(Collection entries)
◆ ◆ ◆ ◆ ◆

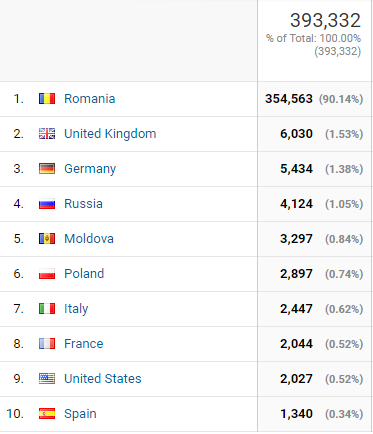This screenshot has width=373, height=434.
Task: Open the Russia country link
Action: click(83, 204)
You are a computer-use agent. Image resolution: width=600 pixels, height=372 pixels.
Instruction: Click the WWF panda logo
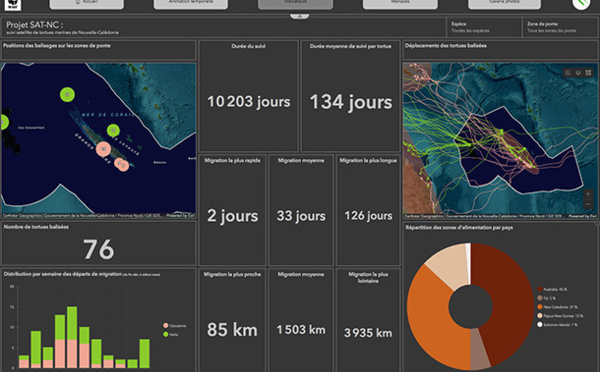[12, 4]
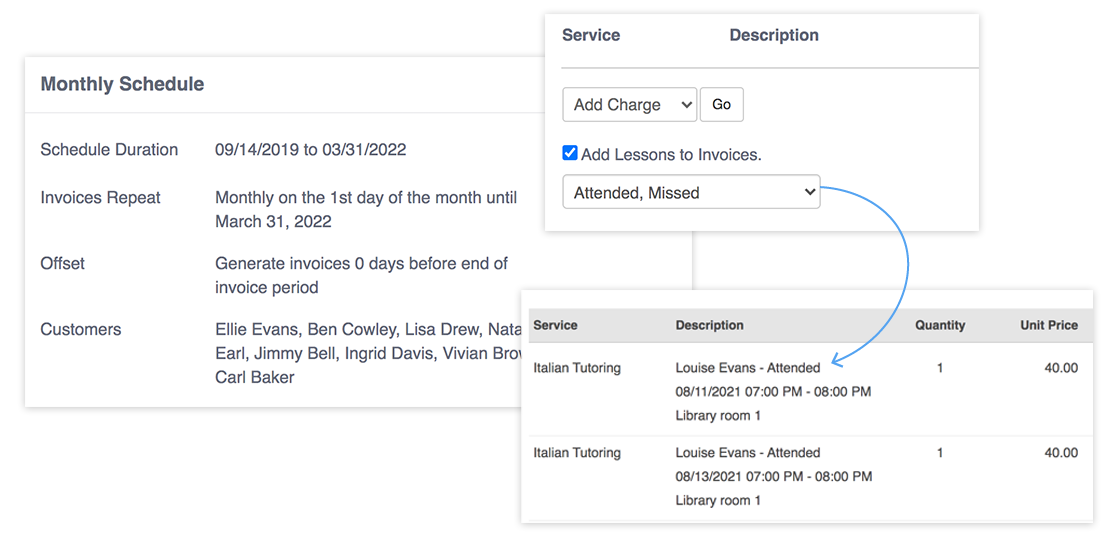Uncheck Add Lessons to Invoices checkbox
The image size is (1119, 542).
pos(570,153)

◆ ◆ ◆ ◆ ◆

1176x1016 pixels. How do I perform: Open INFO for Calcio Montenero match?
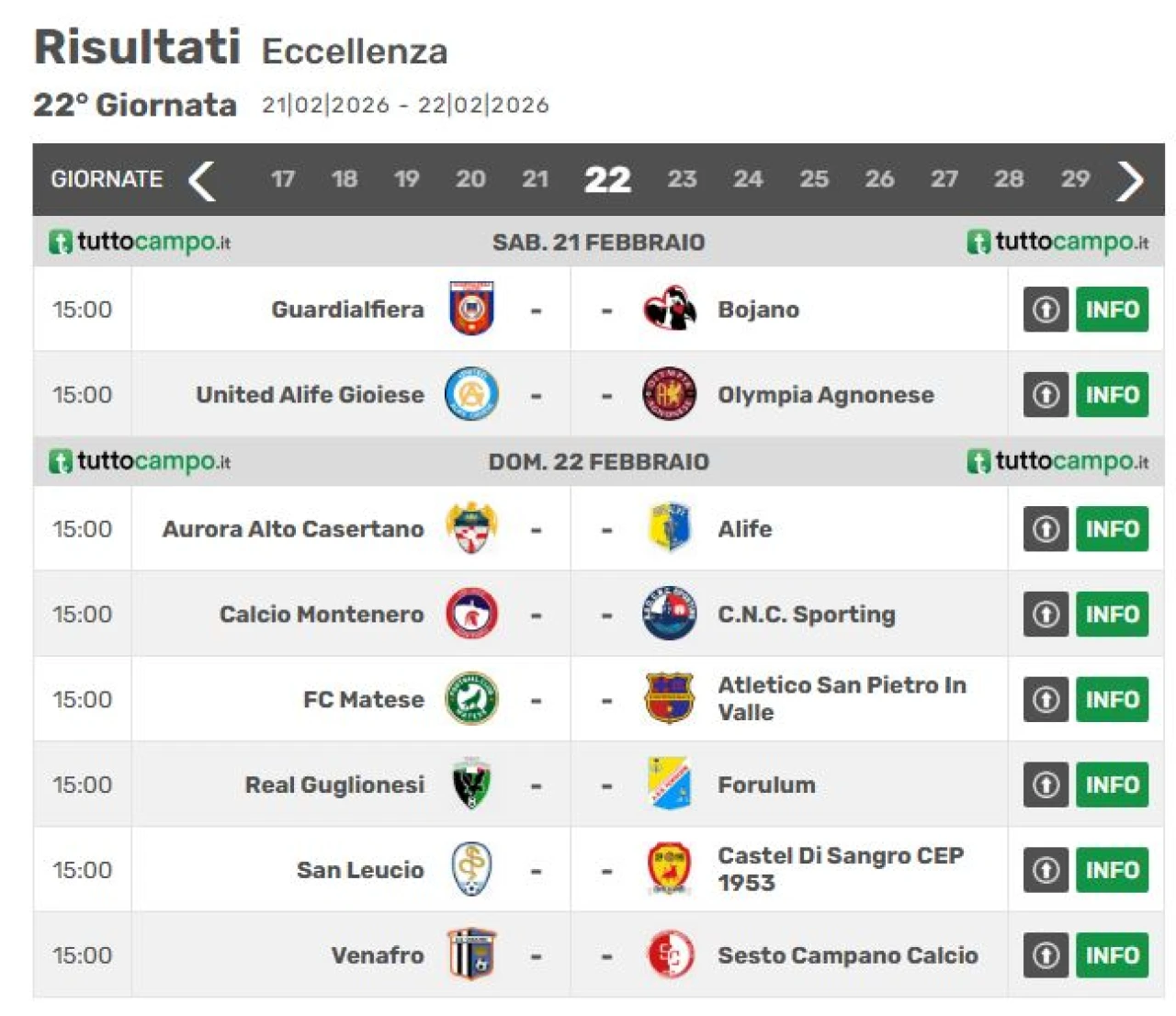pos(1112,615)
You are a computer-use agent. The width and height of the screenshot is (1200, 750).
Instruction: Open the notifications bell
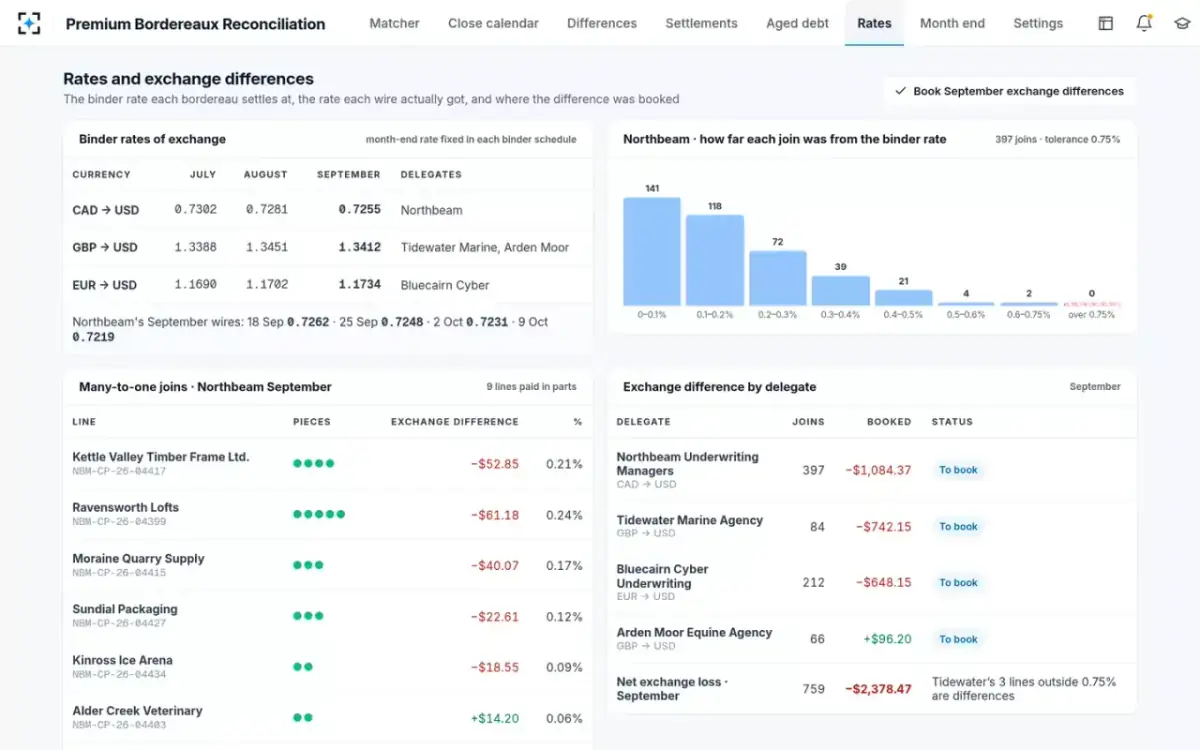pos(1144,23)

◆ ◆ ◆ ◆ ◆

* **TASK DESCRIPTION**: Your task is to find each line in the entries that contains the string "computer" and copy it.

* **EXERCISE RESULT**:
You are a computer-use agent. Image resolution: width=600 pixels, height=372 pixels.
You are a computer-use agent. The width and height of the screenshot is (1200, 750).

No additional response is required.